GIVEN REQUEST:
Please return every one of the items below word for word, with no changes.

:::

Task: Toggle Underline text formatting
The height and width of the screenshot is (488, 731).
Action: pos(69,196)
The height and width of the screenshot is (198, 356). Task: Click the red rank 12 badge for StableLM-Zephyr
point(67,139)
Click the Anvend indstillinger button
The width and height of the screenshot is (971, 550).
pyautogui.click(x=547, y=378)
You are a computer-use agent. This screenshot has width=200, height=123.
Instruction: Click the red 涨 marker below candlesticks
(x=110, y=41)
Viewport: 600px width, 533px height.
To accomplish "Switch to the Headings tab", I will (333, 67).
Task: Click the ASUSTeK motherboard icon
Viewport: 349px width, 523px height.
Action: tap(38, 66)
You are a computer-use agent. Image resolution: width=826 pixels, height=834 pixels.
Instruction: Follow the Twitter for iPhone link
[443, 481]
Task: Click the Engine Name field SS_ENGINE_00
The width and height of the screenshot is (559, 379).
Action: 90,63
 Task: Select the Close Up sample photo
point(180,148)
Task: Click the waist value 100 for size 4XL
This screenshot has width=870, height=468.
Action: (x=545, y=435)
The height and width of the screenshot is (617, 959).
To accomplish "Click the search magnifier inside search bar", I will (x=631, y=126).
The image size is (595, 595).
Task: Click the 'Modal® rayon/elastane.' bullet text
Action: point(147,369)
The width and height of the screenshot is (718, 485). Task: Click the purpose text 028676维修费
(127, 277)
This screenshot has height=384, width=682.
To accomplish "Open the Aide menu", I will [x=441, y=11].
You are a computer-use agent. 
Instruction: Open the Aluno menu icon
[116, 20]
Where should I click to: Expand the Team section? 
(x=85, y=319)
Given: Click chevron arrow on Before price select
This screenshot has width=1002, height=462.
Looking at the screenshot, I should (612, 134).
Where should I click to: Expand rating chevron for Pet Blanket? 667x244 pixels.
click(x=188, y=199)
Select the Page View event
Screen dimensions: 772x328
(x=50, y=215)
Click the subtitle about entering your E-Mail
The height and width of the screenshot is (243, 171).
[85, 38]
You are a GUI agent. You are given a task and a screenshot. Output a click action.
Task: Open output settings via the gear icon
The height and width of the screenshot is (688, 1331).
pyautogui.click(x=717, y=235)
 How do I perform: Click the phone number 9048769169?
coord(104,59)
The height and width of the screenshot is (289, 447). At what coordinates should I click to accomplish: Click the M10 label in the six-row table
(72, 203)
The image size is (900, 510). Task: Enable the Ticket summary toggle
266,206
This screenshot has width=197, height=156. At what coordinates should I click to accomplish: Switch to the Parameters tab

:::

FULL OUTPUT:
Task: Toggle Underline text formatting
The height and width of the screenshot is (488, 731).
Action: pos(69,196)
The height and width of the screenshot is (198, 356). Task: Click the red rank 12 badge for StableLM-Zephyr
point(67,139)
Click the Anvend indstillinger button
The width and height of the screenshot is (971, 550).
pyautogui.click(x=547, y=378)
You are a computer-use agent. This screenshot has width=200, height=123.
Instruction: Click the red 涨 marker below candlesticks
(x=110, y=41)
Viewport: 600px width, 533px height.
To accomplish "Switch to the Headings tab", I will (333, 67).
Task: Click the ASUSTeK motherboard icon
Viewport: 349px width, 523px height.
Action: tap(38, 66)
You are a computer-use agent. Image resolution: width=826 pixels, height=834 pixels.
Instruction: Follow the Twitter for iPhone link
[443, 481]
Task: Click the Engine Name field SS_ENGINE_00
The width and height of the screenshot is (559, 379).
Action: 90,63
 Task: Select the Close Up sample photo
point(180,148)
Task: Click the waist value 100 for size 4XL
This screenshot has width=870, height=468.
Action: (x=545, y=435)
The height and width of the screenshot is (617, 959).
To accomplish "Click the search magnifier inside search bar", I will (x=631, y=126).
The image size is (595, 595).
Task: Click the 'Modal® rayon/elastane.' bullet text
Action: point(147,369)
The width and height of the screenshot is (718, 485). Task: Click the purpose text 028676维修费
(127, 277)
This screenshot has height=384, width=682.
To accomplish "Open the Aide menu", I will [x=441, y=11].
You are a computer-use agent. 
Instruction: Open the Aluno menu icon
[116, 20]
Where should I click to: Expand the Team section? 
(x=85, y=319)
Given: Click chevron arrow on Before price select
This screenshot has width=1002, height=462.
Looking at the screenshot, I should (612, 134).
Where should I click to: Expand rating chevron for Pet Blanket? 667x244 pixels.
click(x=188, y=199)
Select the Page View event
Screen dimensions: 772x328
(x=50, y=215)
Click the subtitle about entering your E-Mail
The height and width of the screenshot is (243, 171).
[85, 38]
You are a GUI agent. You are given a task and a screenshot. Output a click action.
Task: Open output settings via the gear icon
The height and width of the screenshot is (688, 1331).
pyautogui.click(x=717, y=235)
 How do I perform: Click the phone number 9048769169?
coord(104,59)
The height and width of the screenshot is (289, 447). At what coordinates should I click to accomplish: Click the M10 label in the six-row table
(72, 203)
The image size is (900, 510). Task: Enable the Ticket summary toggle
266,206
This screenshot has width=197, height=156. At what coordinates should I click to accomplish: Switch to the Parameters tab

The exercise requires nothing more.